Last week I announced that this year brings up my 50th birthday.
Despite believing that my ramblings were entertaining, and even occasionally informative, this revelation has led to more comments than I have ever had previously.
I asked for suggestions on how to celebrate, and have been amazed at the reaction this has brought.
Not in respect of any such suggestions but the fact that so many people have taken this as a cue to comment on whether, or not, I look my age.
One or two so-called friends have stated that they cannot believe that I’m 50 this year, proclaiming that they were sure that I had reached that milestone many years ago. Nice!
Others have been much more complimentary.
One gentleman in the Park Hotel, Lancaster, said that he had read my piece and could not believe I was over 35.

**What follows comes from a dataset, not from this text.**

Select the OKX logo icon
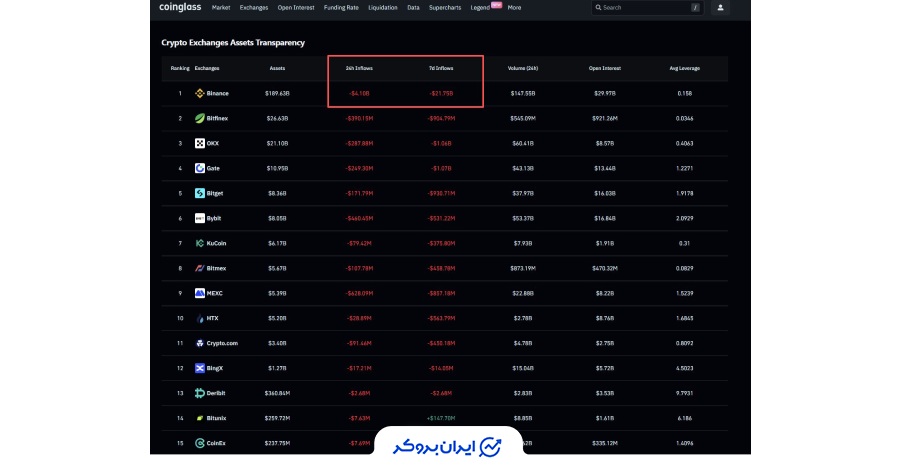 (200, 143)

I was just about to buy him a drink when I was told by the bar staff, without a hint of sarcasm, that it was obvious to everybody that he had already had too much to drink.
I had a lovely discussion with one of the ladies on the tills at Sainsbury’s who is 50 herself next year and hoping to go to New York. (I promised to drop that in for her husband’s benefit.)
She felt that I had been extremely brave to declare my age in the local paper.
Perhaps that’s a gender thing as I don’t think that many men are too bothered about what age they are.
I know that’s the case as far as I’m concerned.
That said, I was none too impressed when a crew of scaffolders passed in their lorry whilst I was waiting to cross at the traffic lights near to the Magistrates Court and shouted out “Hawaii.”
I was slightly perplexed then I realised they were referring to the 70’s TV programme Hawaii 5 0.
Quite clever these scaffolders aren’t they?